The increase in attacks was accompanied by a rise in the number of offers related to stolen credentials on dark web markets. The research shows that in 2018 the number of unique offers for porn website premium access credentials doubled to reach more than 10,000, compared to around 5,000 in 2017. The price, however, remained the same –– around US$5-10 for each account (or 261-522 pesos).
“Premium access credentials to porn websites might not seem the most obvious thing to steal. However, the fact that the number of sales offers relating to such credentials on the dark web is rising, and the increased efforts to distribute such malware, show that this is a profitable and popular line of illegal business. Users of adult-content websites should keep in mind that such malware can remain unnoticed on a victim’s device for a long time, spying on their private actions and allowing others to do the same, without logging the user out so as not to arouse their suspicion. Even those who simply visit the site but don’t have a premium account could be in danger, as they might risk exposing their private data,” said Oleg Kupreev, security researcher at Kaspersky Lab.
Apart from this notorious trend, Kaspersky Lab researchers have also seen the number of attacks coming from phishing pages that pretending to be one of the major porn websites with free content grow more than 10 times in Q4 2018 comparing to Q4 2017.
Overall, the number of attempts to visit phishing webpages pretending to be one of the popular adult-content resources was 38,305. Leading the list of accessed phishing pages were those that were disguised as a Pornhub page. There were 37,144 attempts to visit the phishing version of the website, while there were only 1,161 attempts to visit Youporn, Xhamster, and Xvideos in total.
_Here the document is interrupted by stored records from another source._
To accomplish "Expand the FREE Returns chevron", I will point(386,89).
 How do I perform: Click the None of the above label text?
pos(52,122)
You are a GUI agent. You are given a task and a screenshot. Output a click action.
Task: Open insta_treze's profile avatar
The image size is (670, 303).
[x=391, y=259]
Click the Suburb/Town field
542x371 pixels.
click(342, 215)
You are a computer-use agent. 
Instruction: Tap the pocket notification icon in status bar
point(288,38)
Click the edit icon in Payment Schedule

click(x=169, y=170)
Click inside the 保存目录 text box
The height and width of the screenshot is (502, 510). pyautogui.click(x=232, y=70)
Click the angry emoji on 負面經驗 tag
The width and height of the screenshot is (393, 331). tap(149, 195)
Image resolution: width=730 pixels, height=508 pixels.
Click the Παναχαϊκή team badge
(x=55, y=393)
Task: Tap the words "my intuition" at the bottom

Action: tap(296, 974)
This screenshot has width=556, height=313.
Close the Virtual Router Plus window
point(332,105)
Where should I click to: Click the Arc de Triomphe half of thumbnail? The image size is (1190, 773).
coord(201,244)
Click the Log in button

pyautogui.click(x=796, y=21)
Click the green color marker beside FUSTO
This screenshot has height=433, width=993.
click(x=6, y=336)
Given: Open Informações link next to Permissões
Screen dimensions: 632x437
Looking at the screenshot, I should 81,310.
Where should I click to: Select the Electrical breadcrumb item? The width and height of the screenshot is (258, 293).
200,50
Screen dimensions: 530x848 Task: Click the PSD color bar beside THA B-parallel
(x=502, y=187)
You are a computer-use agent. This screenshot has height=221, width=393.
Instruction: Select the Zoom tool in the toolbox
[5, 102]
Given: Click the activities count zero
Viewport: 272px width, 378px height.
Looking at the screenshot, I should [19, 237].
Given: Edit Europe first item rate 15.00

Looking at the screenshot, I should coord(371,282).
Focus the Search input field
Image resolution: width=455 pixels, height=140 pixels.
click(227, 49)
“Although the number of phishing may seem high, it's important to note that in relation to the amount of site visits (33.5 billion visits in 2018), the percentage of phishing attempts is very small (less than .0001%). This low percentage rate can be attributed to the fact that Pornhub actively monitors and removes phishing websites and offers two-factor authentication when logging into PornHub accounts,” commented Pornhub on the issue in a statement.